WORK REQUEST>
Give an exact copy of the data that follows, but none of its pictures.

* * *

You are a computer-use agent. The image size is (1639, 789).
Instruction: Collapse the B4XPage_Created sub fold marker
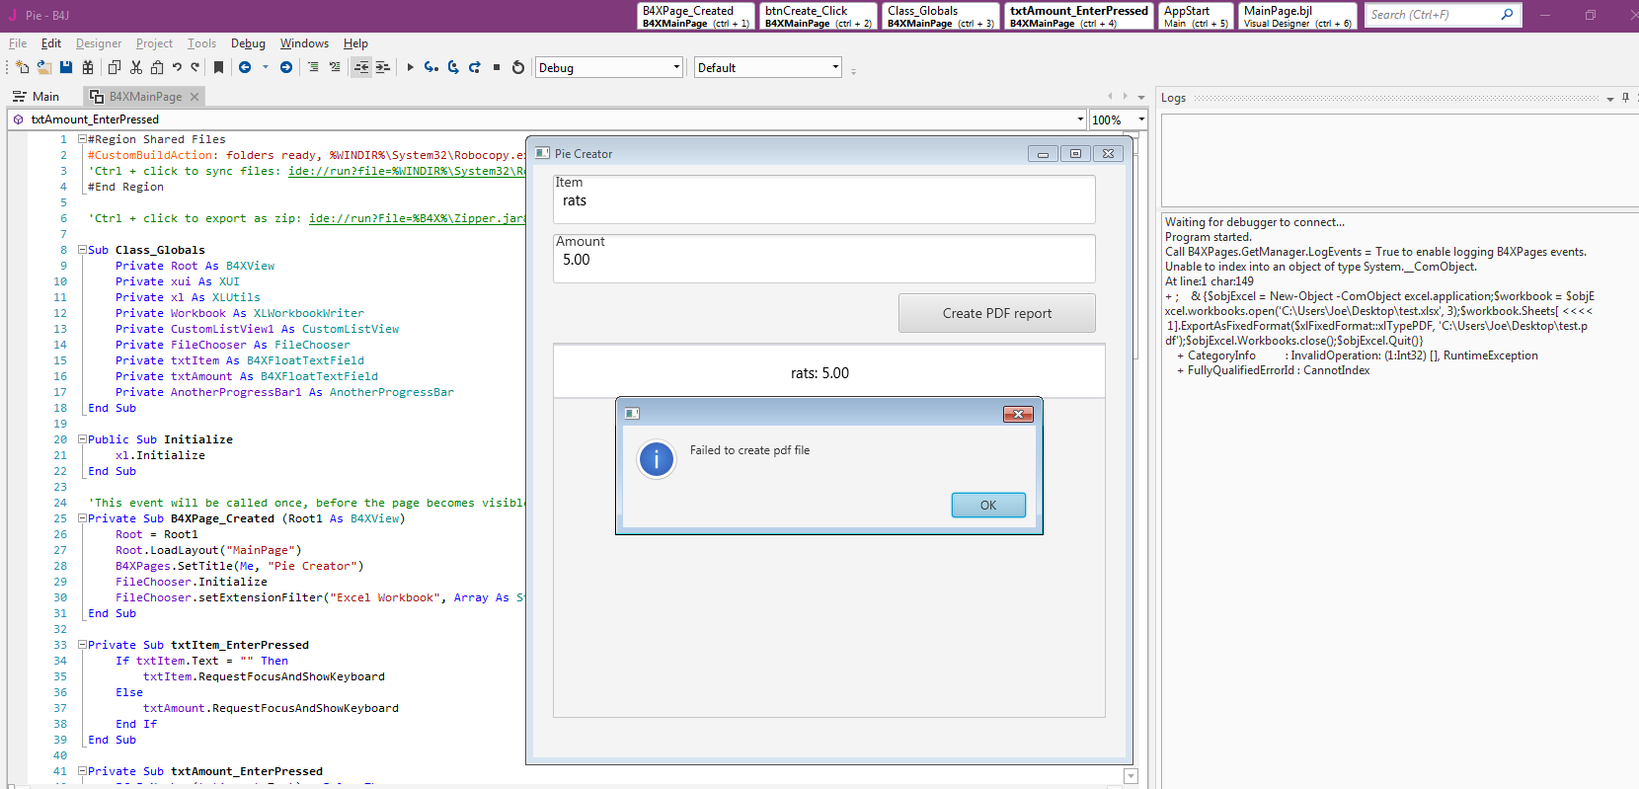83,518
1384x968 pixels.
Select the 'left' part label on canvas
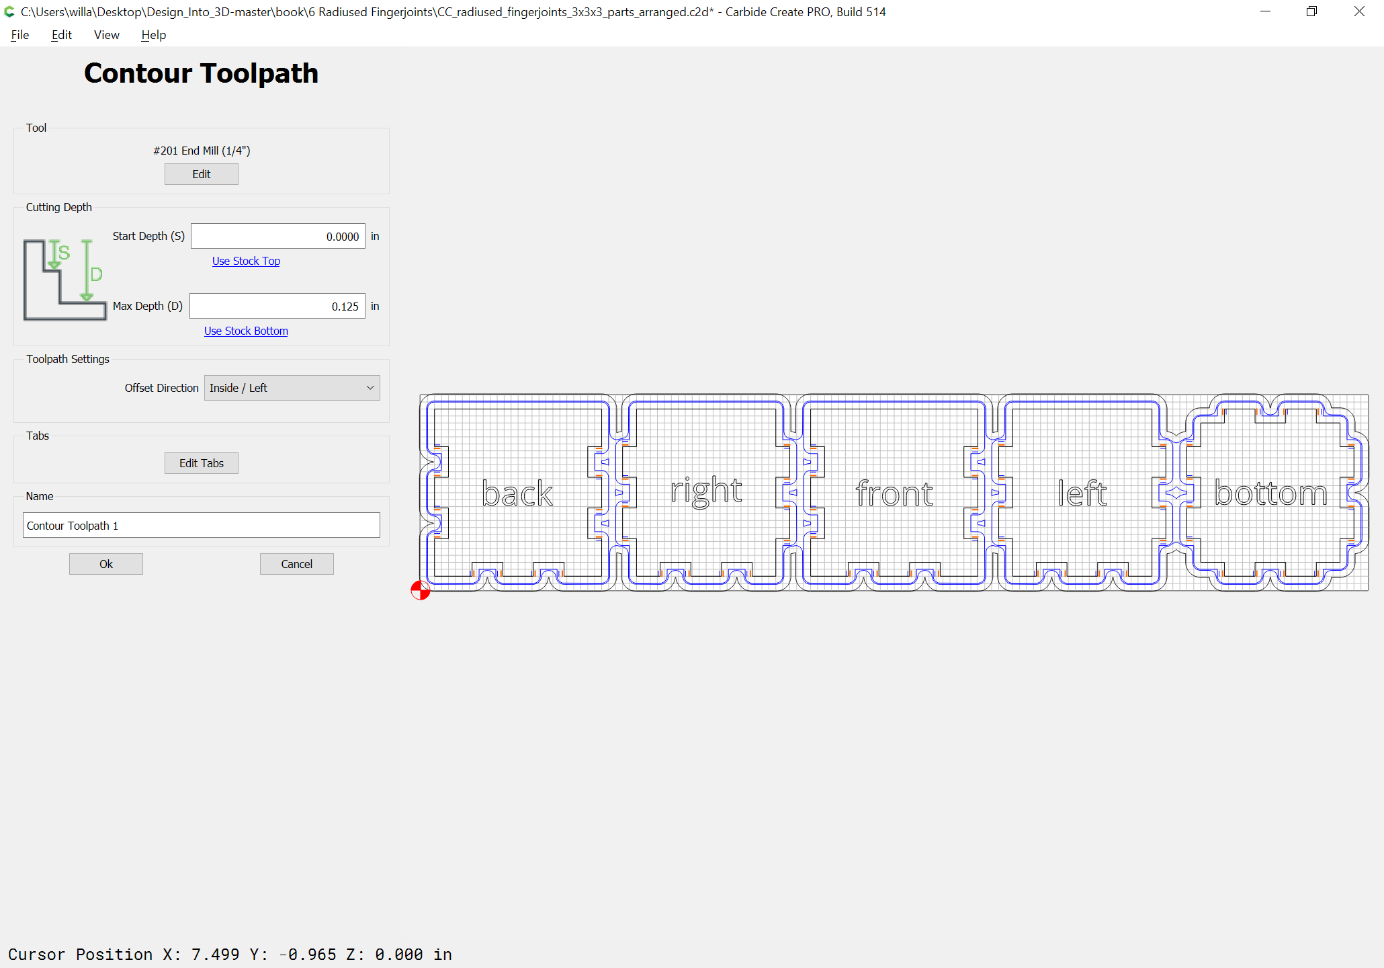(x=1082, y=493)
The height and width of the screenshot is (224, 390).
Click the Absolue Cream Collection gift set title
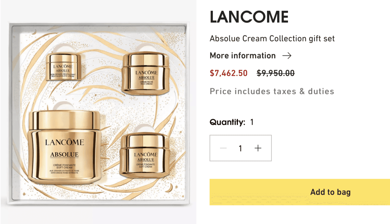click(x=272, y=38)
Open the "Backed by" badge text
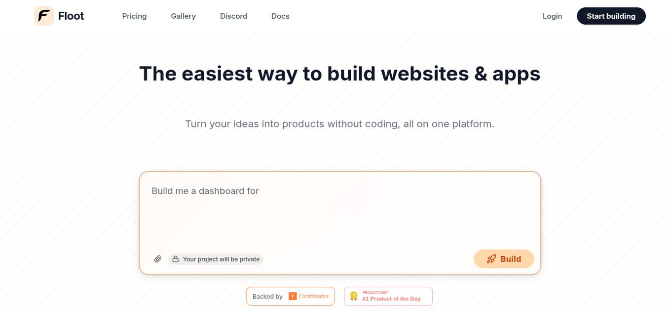Viewport: 671px width, 309px height. pos(267,297)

* * *

OUTPUT FOR THIS EXERCISE>
You are a computer-use agent. The image size is (1639, 789).
Instruction: Collapse the B4XPage_Created sub fold marker
83,518
1384x968 pixels.
Select the 'left' part label on canvas
(x=1082, y=493)
The height and width of the screenshot is (224, 390).
Click the Absolue Cream Collection gift set title
click(x=272, y=38)
Open the "Backed by" badge text
Viewport: 671px width, 309px height. pos(267,297)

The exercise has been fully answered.